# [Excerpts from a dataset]

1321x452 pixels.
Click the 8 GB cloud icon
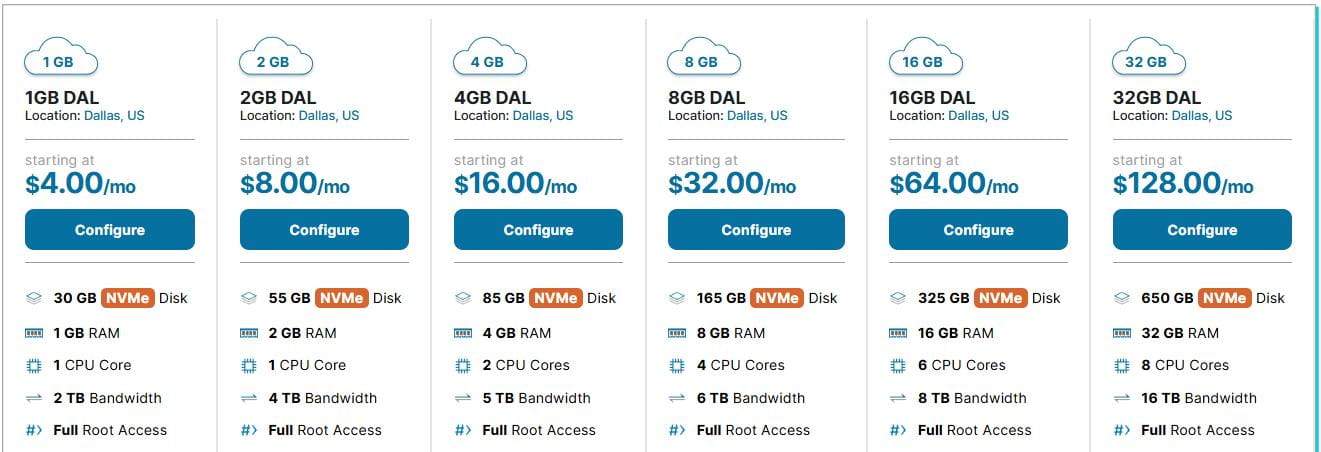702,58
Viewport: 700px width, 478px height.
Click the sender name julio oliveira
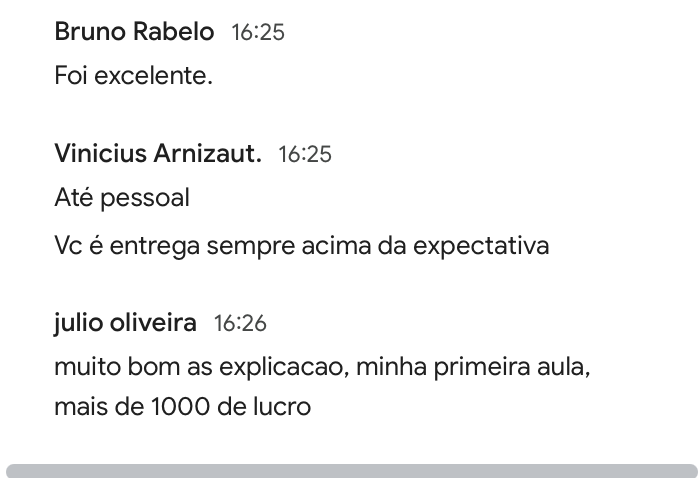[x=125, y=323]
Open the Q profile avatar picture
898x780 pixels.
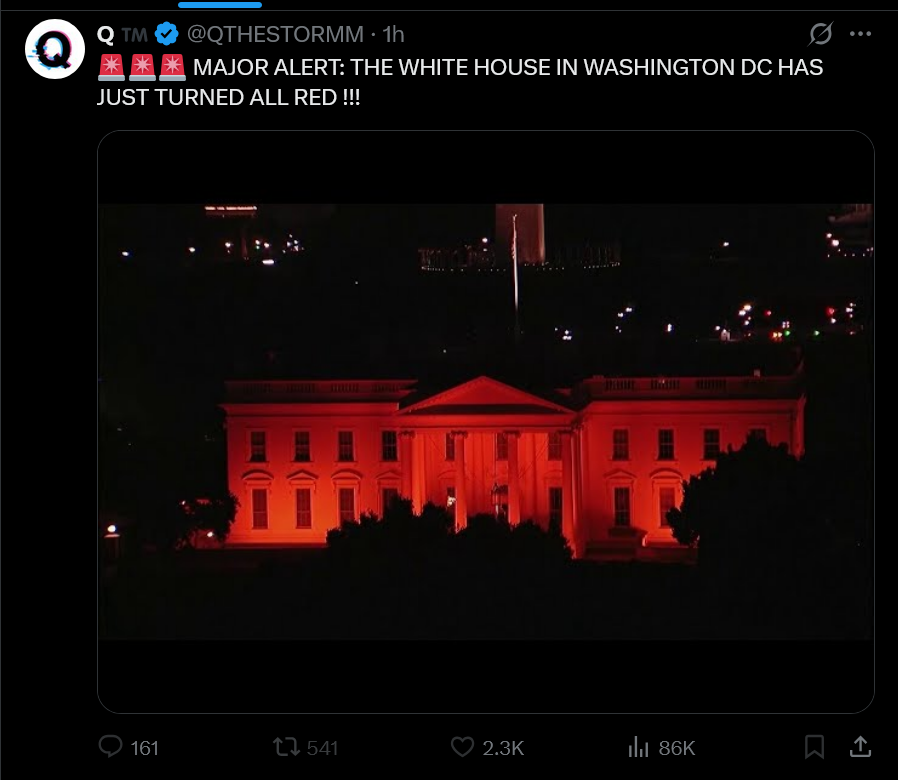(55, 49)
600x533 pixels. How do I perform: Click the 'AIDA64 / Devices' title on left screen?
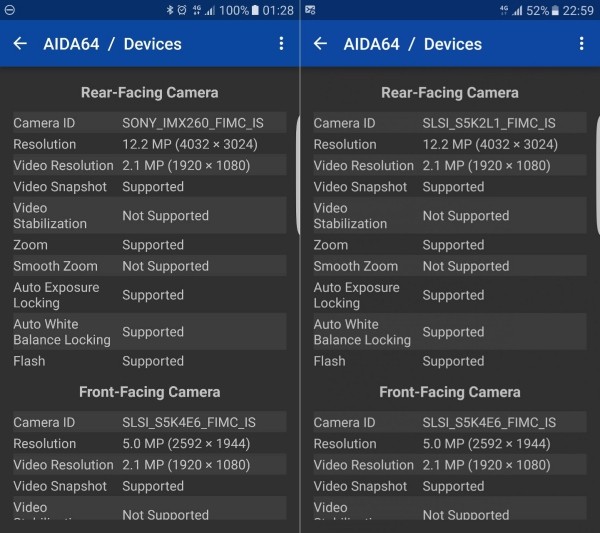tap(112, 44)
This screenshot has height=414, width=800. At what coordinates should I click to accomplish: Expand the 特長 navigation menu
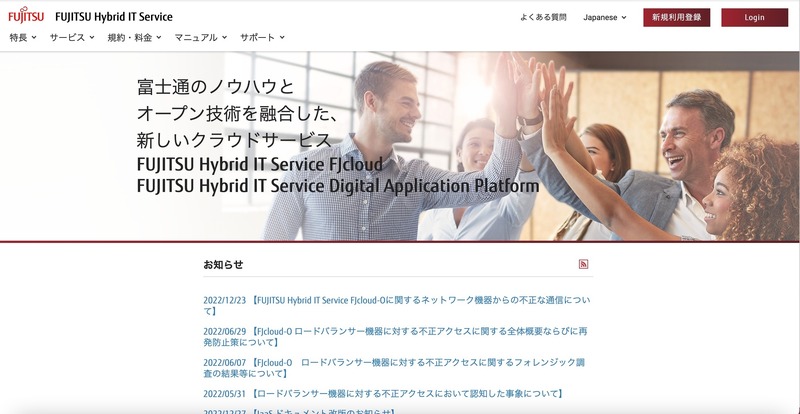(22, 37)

# [WORK ITEM]
In the transcription, every picture is to be excluded and the records above given again exactly.

# [RESULT OF THE TASK]
1321x452 pixels.
Click the 8 GB cloud icon
702,58
Viewport: 700px width, 478px height.
Click the sender name julio oliveira
[x=125, y=323]
Open the Q profile avatar picture
898x780 pixels.
(55, 49)
600x533 pixels. How do I perform: Click the 'AIDA64 / Devices' title on left screen?
tap(112, 44)
This screenshot has height=414, width=800. At what coordinates should I click to accomplish: Expand the 特長 navigation menu
(22, 37)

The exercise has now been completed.